Utilidad del co-registro de IFR para la detección de enfermedad difusa.

Autor: Oriol Rodriguez. Cardiología Intervencionista. Hospital German Trias i Pujol.

Se trata de un paciente varón de 67 años con antecedentes de hipertensión, antiguo hábito tabáquico, dislipemia y enfermedad pulmonar obstructiva crónica.

En marzo de 2020 presentó un debut de cardiopatía isquémica en forma de IAMCEST ínfero-postero-lateral que cursó con killip IV. Se realizó coronariografía emergente que mostró enfermedad coronaria de 3 vasos con lesión larga en descendente anterior media, oclusión de aspecto trombótico de la circunfleja proximal y lesión focal en la coronaria derecha distal.

Se realizó ICP primaria con implante de 3 stents farmacoactivos sobre circunfleja y primera marginal (procedimiento en bifurcación) y se apreció que el territorio distal de la circunfleja era muy extenso (dominancia equilibrada).

El paciente presentó una buena evolución tras la intervención y, durante el mismo ingreso, se realizó ICP con stent farmacoactivo sobre la lesión de la CD distal, así como valoración con iFR de la lesión de la DA media (iFR=0.74) y posterior revascularización con un stent farmacoactivo 3-3.5x60 mm. La ecocardiografía al alta mostró una fracción de eyección del ventrículo izquierdo del 35%.

En una visita de control el paciente refiere angina en clase funcional II, por lo que se realiza ergometría isotópica que muestra isquemia antero-apical.

En el momento actual el paciente sigue tratamiento con AAS, carvedilol, atorvastatina, ezetimibe, valsartan, empaglifocina y torasemida, además de distintos broncodilatadores.
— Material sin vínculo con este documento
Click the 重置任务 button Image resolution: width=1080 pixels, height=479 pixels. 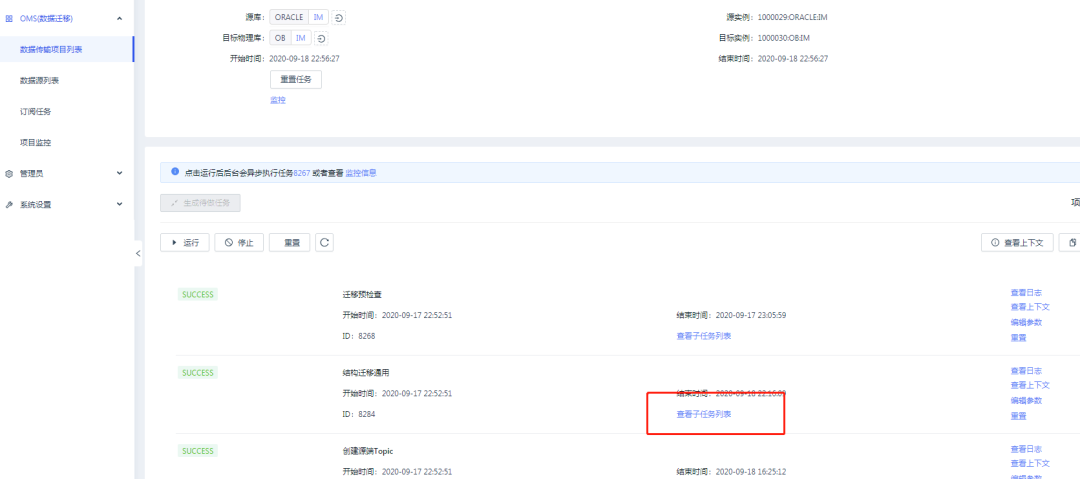click(x=295, y=80)
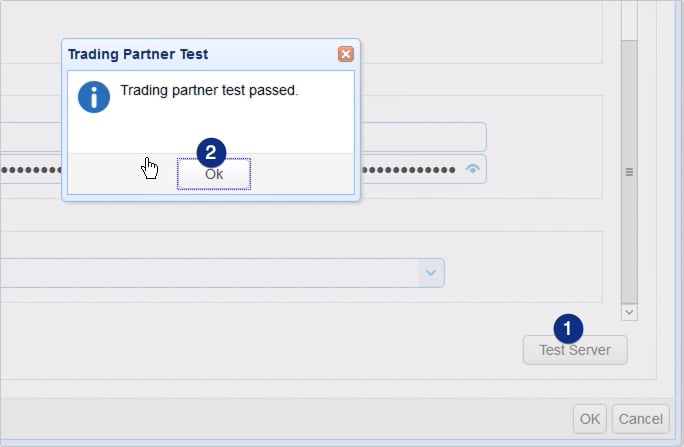This screenshot has width=684, height=447.
Task: Click the blue info icon in dialog
Action: (x=94, y=97)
Ante la aparición de angina en clase funcional CCS 2 con isquemia anterior en estudio de perfusión se solicita coronariografía, que como se puede apreciar en las siguientes imágenes, muestra lesión no significativa en tronco común izquierdo (estenosis angiográfica del 20%) y stents previos en descendente anterior, circunfleja y coronaria derecha con mínima proliferación intrastent, sin evidencia de restenosis angiográfica significativa (figuras 1 y 2).
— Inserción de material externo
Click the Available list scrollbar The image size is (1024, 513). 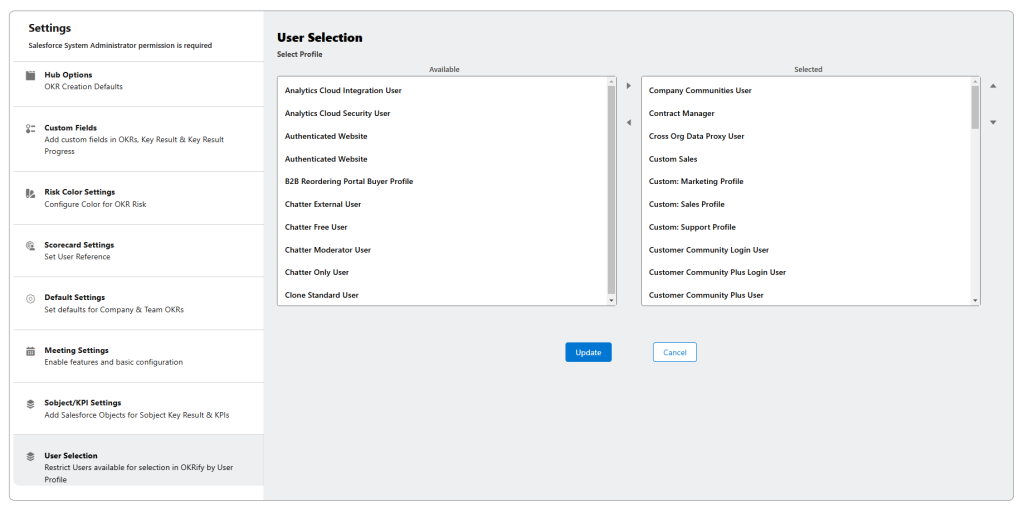click(611, 190)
Figura 1. Proyección OAD caudal en la que se aprecian los stents previos en circunfleja y primera marginal, con mínima restenosis en el ostium de la primera marginal.


Figura 2. Proyección OAD craneal en la que se aprecia el stent previo en toda la porción media de la descendente anterior media.

Dados los hallazgos de la ergometría isotópica, se decide valoración de la lesión del tronco común izquierdo y de la descendente anterior con co-registro de iFR.

Ante la presencia de una estenosis en el ostium del tronco común izquierdo, se decide avanzar una guía intracoronaria convencional a la descendente anterior proximal y realizar la normalización de presión en la guía Omniwire tras retirar el catéter guía del ostium, con la guía en la aorta ascendente (figura 3).


Figura 3. Normalización de presión con guía Omniwire en aorta ascendente y con guía convencional en descendente anterior.

Tras confirmar la normalización, se avanza la guía Omniwire a la descendente anterior distal y se realiza una primera determinación de iFR que muestra un valor de 0,88 en la descendente anterior distal (figura 4).


Figura 4. Medición de iFR en la descendente anterior distal (iFR=0,88)

Seguidamente y se procede a realizar el co-registro, obteniendo un patrón de enfermedad difusa a lo largo de tota la descendente anterior, sin un salto claro que sugiera la presencia de enfermedad focal (figura 5).


Figura 5. Co-registro de iFR que muestra un patrón de enfermedad difusa.

Ante los hallazgos del co-registro de iFR, se decide optimizar el tratamiento antianginoso, con mejoría de la clase funcional hasta CCS1.